**OBJECTIVE:** Copy out the lines word for word, beginning at the line with "Task: Toggle the Highlight AI Text option" and ending at the line with "coord(802,198)", including both.

**Item position entries:**
########################################

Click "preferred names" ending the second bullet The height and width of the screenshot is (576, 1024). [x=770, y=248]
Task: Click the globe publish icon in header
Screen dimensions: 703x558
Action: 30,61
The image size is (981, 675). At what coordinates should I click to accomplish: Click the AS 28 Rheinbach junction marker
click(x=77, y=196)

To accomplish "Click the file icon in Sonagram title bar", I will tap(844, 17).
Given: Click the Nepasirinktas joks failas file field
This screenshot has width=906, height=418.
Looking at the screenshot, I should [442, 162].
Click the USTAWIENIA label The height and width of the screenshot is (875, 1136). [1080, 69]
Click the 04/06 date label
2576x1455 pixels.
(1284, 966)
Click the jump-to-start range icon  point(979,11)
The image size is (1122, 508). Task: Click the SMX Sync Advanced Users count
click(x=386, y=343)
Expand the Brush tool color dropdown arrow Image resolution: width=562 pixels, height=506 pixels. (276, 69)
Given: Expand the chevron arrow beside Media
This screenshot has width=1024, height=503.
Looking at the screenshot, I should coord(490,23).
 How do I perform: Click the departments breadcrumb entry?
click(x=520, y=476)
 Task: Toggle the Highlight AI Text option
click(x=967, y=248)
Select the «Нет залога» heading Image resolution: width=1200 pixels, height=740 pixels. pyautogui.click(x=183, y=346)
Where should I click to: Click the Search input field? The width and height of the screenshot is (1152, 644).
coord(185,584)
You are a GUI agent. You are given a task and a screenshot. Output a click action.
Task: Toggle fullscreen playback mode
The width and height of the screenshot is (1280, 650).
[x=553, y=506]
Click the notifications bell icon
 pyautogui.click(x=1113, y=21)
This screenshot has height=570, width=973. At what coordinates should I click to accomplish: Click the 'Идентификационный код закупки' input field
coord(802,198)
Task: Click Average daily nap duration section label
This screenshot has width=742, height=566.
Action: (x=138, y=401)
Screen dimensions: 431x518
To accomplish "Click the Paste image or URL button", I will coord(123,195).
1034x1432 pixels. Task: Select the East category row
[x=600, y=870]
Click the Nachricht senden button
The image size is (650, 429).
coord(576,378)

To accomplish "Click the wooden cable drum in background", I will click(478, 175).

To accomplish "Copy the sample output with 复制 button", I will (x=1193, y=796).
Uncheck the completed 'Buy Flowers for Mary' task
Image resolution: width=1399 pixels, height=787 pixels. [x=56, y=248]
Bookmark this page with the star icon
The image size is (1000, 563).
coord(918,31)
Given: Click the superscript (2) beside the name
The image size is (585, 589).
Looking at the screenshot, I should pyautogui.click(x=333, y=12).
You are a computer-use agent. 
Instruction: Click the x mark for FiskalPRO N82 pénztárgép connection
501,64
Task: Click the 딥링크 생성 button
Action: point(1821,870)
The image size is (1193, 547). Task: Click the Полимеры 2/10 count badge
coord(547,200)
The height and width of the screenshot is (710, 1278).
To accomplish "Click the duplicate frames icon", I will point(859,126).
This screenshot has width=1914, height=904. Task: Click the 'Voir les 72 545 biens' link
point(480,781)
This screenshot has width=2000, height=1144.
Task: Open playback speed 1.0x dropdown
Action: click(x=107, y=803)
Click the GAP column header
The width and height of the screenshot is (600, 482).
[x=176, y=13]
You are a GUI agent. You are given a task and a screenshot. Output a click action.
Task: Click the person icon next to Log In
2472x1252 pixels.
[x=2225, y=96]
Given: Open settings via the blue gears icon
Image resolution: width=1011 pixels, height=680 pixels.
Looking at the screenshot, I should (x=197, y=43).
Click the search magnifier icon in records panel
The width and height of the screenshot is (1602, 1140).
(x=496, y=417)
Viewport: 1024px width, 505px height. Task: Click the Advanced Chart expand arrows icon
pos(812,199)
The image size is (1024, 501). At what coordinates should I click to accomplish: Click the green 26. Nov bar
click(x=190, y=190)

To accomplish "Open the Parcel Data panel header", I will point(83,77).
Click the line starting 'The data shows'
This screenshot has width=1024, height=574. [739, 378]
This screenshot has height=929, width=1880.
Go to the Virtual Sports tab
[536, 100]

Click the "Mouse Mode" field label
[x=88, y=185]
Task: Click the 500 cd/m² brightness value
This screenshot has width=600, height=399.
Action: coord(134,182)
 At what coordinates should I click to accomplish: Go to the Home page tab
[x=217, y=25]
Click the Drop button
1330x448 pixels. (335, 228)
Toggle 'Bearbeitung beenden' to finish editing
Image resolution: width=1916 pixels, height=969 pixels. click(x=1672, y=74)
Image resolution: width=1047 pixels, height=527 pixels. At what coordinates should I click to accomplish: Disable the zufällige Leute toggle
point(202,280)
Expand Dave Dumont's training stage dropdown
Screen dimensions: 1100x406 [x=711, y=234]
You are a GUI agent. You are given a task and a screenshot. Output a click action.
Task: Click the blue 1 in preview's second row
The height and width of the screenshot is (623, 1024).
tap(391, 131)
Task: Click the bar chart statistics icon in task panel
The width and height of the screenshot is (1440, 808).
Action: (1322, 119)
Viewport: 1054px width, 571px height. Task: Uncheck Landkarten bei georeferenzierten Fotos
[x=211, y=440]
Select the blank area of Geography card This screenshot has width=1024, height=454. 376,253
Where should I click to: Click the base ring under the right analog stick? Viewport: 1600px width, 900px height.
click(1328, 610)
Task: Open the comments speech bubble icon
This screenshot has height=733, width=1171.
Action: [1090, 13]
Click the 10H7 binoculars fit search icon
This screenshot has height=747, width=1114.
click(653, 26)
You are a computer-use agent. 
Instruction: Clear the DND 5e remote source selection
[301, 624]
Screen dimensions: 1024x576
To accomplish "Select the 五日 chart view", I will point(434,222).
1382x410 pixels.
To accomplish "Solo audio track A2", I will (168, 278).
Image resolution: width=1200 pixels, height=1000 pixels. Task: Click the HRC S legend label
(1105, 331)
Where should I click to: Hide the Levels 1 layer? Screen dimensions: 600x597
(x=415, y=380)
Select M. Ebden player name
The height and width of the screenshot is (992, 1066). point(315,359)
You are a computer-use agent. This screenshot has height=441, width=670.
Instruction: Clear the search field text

########################################

**TASK RESULT:**
 Task: Toggle the Highlight AI Text option
click(x=967, y=248)
Select the «Нет залога» heading Image resolution: width=1200 pixels, height=740 pixels. pyautogui.click(x=183, y=346)
Where should I click to: Click the Search input field? The width and height of the screenshot is (1152, 644).
coord(185,584)
You are a GUI agent. You are given a task and a screenshot. Output a click action.
Task: Toggle fullscreen playback mode
The width and height of the screenshot is (1280, 650).
[x=553, y=506]
Click the notifications bell icon
 pyautogui.click(x=1113, y=21)
This screenshot has height=570, width=973. At what coordinates should I click to accomplish: Click the 'Идентификационный код закупки' input field
coord(802,198)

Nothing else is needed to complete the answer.